11/Junho/71 – Parque Tívoli, Copenhagem, Dinamarca

Ontem à tarde fomos ao Parque Tívoli (parque de diversões) e gostamos tanto que voltamos à noite. Lourdes e o Waldemar foram fazer o “tour” e, como havia strip-tease, eu não quis ir. O Antenor ficou maluco para ver o Parque à noite e lá fomos os dois sem saber isca de inglês ou alemão ou dinamarquês. De noite é simplesmente deslumbrante!!!!! A iluminação em cores, arrumada artisticamente em fontes, restaurantes, árvores, lanchonetes, brinquedos de todas as espécies, jardins, avenidas.. vocês não podem imaginar o que é aquilo lá dentro. Os principais restaurantes são três: um pagode chinês, cuja iluminação principal é o vermelho, outro imitando estilo turco, onde a iluminação é variando para o verde e azul e o Bellé Terrasse, de inspiração francesa, todo em branco. Esse Bellé Terrasse tem teatro de variedades embaixo e o restaurante é no andar superior, comida francesa e italiana. Seu pai queria ir nesse, não quis ir, é muito requintado.

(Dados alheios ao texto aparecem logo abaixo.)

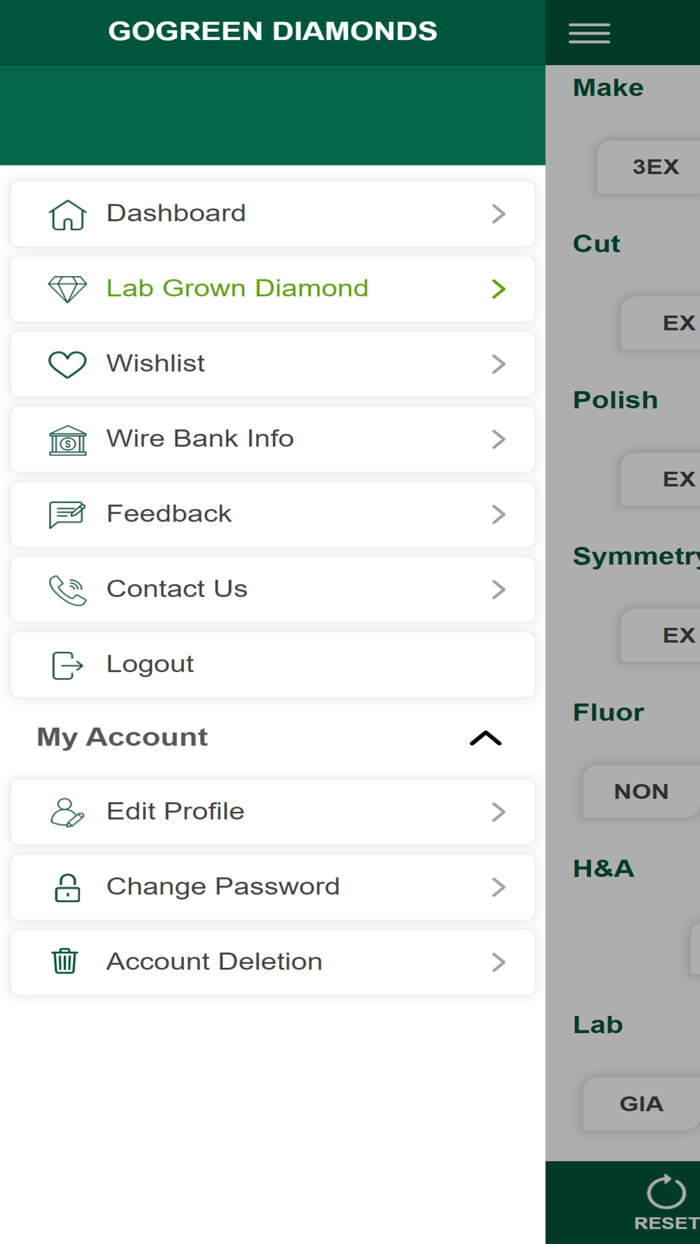Image resolution: width=700 pixels, height=1244 pixels.
Task: Tap the heart icon for Wishlist
Action: point(66,363)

Parque Tívoli à noite (slide comprados durante a viagem)

As cervejarias, sorveteria, jogos e fontes são uma diversão para todo o povo que ali está se divertindo sadiamente. Os lagos, com flores, os pequenos bosques, nem sei dizer como tudo é belo e atraente. De tarde estava em um dos palcos uma orquestra com uma cantora, com música de mocidade e, à noite, no mesmo palco, músicas meio clássicas. Em outro palco vários números de acrobacias, verdadeiros milagres de equilíbrio, acompanhados de ótima orquestra.

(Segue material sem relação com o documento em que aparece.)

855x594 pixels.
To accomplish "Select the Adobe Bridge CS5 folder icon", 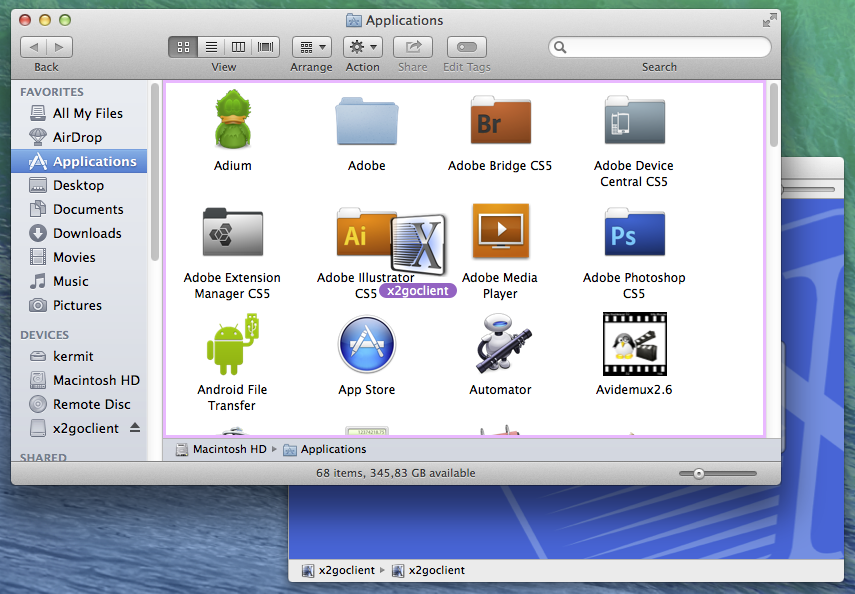I will point(499,122).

Em umas avenidas a iluminação era em arco, em outras, lanternas chinesas dão um brilho avermelhado. As cores se confundem numa orgia adorável. A rapaziada não se cansa de correr, tomar sorvetes, refrigerantes, jogar, cantar, nem beijar, nem abraçar, montar nos inúmeros brinquedos como: trivoli, roda gigantes, carros antigos, carros modernos que se chocam mutuamente, barcos guiados pela água, montanha russa (donde se ouve gritos dos seus ocupantes), carros vikings numa velocidade incrível. Não sei como quem está lá dentro não é cuspido fora, de tão depressa que vai; é o paraíso das crianças, o céu dos adolescentes e a alegria dos adultos.

Jantamos, ou melhor, tomamos um gostoso lanche de salmão, pão, maionese e alface com meia garrafa de vinho. O cardápio era escrito em inglês, alemão e dinamarquês.